Pixel coordinate grounding data
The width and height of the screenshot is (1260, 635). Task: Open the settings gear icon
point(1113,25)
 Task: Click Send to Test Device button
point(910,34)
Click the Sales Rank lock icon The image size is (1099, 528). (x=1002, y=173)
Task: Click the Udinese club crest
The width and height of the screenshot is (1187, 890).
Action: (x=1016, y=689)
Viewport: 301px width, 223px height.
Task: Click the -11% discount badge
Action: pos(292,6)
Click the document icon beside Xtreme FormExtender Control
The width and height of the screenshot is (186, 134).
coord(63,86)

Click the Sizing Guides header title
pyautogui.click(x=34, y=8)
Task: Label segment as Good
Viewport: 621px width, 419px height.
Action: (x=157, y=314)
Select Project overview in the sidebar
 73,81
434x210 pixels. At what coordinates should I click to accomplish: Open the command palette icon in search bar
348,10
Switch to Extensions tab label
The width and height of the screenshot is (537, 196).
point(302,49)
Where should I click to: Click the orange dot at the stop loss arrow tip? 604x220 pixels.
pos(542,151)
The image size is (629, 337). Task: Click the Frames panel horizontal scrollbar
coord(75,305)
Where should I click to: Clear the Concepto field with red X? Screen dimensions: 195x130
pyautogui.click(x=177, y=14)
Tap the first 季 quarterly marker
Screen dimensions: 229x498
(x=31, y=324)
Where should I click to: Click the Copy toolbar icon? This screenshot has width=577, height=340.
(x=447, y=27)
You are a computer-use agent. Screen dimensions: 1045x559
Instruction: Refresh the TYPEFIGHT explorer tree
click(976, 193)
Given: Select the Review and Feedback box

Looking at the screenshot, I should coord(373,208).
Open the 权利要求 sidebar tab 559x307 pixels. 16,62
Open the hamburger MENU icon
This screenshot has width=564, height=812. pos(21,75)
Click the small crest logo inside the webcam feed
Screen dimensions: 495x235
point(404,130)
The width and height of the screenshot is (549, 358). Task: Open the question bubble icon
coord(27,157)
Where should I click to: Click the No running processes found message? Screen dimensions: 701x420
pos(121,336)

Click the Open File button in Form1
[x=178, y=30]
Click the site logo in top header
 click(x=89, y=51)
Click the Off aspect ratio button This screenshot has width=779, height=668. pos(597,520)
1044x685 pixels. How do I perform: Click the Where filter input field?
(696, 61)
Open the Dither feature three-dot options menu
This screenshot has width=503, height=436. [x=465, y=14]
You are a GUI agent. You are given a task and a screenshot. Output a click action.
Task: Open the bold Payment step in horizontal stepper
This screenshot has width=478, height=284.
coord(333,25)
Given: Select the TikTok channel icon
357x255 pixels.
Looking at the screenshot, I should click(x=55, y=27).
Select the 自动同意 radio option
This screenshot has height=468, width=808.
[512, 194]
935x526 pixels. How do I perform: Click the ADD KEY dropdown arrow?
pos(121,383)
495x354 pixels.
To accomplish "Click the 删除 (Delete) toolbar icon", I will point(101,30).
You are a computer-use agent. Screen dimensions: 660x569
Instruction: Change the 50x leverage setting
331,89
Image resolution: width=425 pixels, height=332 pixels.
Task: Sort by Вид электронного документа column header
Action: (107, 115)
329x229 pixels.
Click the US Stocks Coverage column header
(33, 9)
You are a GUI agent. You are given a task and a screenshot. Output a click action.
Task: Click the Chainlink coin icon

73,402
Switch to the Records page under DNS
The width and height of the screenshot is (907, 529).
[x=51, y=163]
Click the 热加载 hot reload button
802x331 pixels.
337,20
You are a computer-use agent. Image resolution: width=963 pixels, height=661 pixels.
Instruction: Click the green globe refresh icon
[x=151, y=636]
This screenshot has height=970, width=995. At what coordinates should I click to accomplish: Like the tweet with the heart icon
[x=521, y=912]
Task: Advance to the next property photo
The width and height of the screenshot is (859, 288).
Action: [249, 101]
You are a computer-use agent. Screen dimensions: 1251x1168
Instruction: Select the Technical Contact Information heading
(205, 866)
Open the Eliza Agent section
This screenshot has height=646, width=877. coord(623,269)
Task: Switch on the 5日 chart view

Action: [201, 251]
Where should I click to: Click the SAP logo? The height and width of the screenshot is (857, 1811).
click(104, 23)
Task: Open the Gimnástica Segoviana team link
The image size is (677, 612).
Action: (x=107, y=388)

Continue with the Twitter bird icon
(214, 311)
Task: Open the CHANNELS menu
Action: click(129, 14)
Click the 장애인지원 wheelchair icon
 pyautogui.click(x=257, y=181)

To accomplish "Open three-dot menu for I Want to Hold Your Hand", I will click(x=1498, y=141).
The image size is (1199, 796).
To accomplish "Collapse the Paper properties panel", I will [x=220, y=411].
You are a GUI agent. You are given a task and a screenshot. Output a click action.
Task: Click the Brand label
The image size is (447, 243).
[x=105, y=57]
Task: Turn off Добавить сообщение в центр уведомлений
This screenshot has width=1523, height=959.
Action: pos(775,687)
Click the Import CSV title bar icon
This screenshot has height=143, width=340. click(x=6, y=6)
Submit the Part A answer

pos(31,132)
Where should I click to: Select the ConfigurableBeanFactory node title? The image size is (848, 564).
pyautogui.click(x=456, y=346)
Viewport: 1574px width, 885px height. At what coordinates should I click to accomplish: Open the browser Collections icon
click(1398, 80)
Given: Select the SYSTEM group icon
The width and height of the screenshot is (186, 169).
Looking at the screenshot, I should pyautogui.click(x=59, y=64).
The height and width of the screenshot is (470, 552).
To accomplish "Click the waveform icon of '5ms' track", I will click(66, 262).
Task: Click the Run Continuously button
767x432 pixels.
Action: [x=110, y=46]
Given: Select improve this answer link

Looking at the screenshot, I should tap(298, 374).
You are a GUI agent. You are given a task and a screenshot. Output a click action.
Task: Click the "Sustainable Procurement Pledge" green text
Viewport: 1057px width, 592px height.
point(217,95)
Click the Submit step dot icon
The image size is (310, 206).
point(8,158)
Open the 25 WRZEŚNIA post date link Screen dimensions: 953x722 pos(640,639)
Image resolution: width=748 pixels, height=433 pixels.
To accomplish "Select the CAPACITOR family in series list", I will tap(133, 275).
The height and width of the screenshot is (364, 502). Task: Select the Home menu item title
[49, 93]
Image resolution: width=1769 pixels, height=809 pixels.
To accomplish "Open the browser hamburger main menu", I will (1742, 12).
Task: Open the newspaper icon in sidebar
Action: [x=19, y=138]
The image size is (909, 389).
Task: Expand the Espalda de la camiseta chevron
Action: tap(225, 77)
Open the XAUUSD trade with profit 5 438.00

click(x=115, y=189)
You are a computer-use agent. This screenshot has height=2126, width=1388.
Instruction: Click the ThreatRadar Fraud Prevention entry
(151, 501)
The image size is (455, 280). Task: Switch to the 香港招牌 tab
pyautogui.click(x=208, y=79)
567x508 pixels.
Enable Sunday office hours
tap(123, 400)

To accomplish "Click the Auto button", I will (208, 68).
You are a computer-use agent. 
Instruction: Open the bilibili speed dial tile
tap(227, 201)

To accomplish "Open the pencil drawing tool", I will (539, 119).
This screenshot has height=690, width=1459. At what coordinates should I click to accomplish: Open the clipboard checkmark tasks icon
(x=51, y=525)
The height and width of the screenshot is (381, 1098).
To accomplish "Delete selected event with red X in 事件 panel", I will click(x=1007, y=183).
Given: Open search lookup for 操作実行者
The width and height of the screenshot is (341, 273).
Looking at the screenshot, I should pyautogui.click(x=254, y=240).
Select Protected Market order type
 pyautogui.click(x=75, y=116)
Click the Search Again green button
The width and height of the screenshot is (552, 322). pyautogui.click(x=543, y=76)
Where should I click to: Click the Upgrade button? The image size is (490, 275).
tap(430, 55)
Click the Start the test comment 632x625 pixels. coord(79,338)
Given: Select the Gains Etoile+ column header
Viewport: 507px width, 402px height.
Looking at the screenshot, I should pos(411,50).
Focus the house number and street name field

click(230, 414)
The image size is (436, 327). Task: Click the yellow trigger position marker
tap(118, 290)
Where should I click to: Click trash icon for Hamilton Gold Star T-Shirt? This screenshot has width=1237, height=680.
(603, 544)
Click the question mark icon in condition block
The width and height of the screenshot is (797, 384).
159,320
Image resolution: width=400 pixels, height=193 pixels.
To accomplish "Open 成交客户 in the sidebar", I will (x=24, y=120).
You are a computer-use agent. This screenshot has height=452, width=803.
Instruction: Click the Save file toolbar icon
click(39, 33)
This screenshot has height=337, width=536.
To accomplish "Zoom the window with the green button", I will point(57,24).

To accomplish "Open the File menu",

__WORK INSTRUCTIONS__
Give the number of lines in the records that contain the string "Delete", and write nothing besides that number.

__RESULT OF THIS TASK__
2